203d) § 1059 Abs. 2 Nr. 2 b ZPO
204aa)
205Der Senat überprüft die inhaltliche Richtigkeit der Rechtsanwendung durch das Schiedsgericht nicht, sondern nur, ob der Schiedsspruch zu einem Ergebnis führt, das mit wesentlichen Grundsätzen des deutschen Rechts offensichtlich unvereinbar ist (vgl. BGH, Beschluss vom 28.01.2014 – III ZB 40/13, juris, Rn. 7 f.; OLG Köln, Beschluss vom 04.08.2017 – 19 Sch 6/17, juris, Rn. 18). Das Verbot der révision au fond, nach der die materielle Richtigkeit des Schiedsspruchs nicht zu prüfen ist, gehört zu den grundlegenden Prinzipien der Verfahren nach den §§ 1059, 1060 ZPO. Ein Schiedsspruch kann deshalb nach § 1059 Abs. 2 Nr. 2 b ZPO nur aufgehoben werden, wenn seine Anerkennung oder Vollstreckung zu einem Ergebnis führt, das der öffentlichen Ordnung (ordre public) widerspricht.
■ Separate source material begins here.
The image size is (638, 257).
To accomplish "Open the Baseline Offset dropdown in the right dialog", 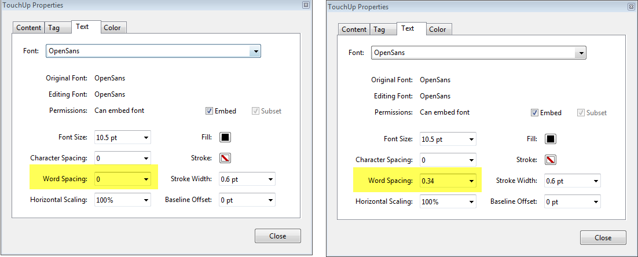I will [x=596, y=202].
206Ein Verstoß gegen den materiellrechtlichen ordre public setzt voraus, dass das Ergebnis mit wesentlichen Grundsätzen des deutschen Rechts offensichtlich unvereinbar ist. Das ist der Fall, wenn der Schiedsspruch eine Norm verletzt, die die Grundlagen des staatlichen oder wirtschaftlichen Lebens regelt, oder wenn er zu deutschen Gerechtigkeitsvorstellungen in einem untragbaren Widerspruch steht. Der Schiedsspruch muss mithin die elementaren Grundlagen der Rechtsordnung verletzen. Danach stellt nicht jeder Widerspruch der Entscheidung eines Schiedsgerichts zu zwingenden Vorschriften des deutschen Rechts einen Verstoß gegen den ordre public dar. Vielmehr muss es sich um eine nicht abdingbare Norm handeln, die Ausdruck einer für die Rechtsordnung grundlegenden Wertentscheidung des Gesetzgebers ist (st. Rspr., vgl. BGH, Beschluss vom 05.03.2020 – I ZB 49/19, juris, Rn. 9 m. w. N.; vgl. auch Senat, Beschlüsse vom 04.08.2017 – 19 Sch 6/17, juris, Rn. 18; vom 30.12.2015 – 19 Sch 27/14, juris, Rn. 42). Das ist der Fall, wenn eine Norm verletzt wird, welche die Grundlagen des staatlichen oder wirtschaftlichen Lebens regelt, oder wenn der Schiedsspruch in einem untragbaren Widerspruch zu deutschen Gerechtigkeitsvorstellungen steht, er also die elementaren Grundlagen der Rechtsordnung verletzt (BGH, Beschluss vom 30.10.2008 – III ZB 17/08, juris, Rn. 5). Daran fehlt es indes.
207bb)
208Die Ausführungen der Antragstellerin (S. 46 f. Antragsschrift, Bl. 49 f. d. A.) erschöpfen sich im Verlangen nach einer révision au fond. Die Antragstellerin unterbreitet im Wesentlichen diejenigen Aspekte, die sie zuvor als Gehörsverletzungen hat bewertet sehen wollen, ein weiteres Mal verbunden mit der Erläuterung ihres Rechtsstandpunktes, es handle sich um eine Verletzung des (materiellrechtlichen) ordre public und die Ausführungen des Schiedsgerichts seien von Willkür und sachfremden sowie widersinnigen Erwägungen geprägt. Für diese Annahme besteht auf Grundlage vorstehender Ausführungen indes keine Veranlassung.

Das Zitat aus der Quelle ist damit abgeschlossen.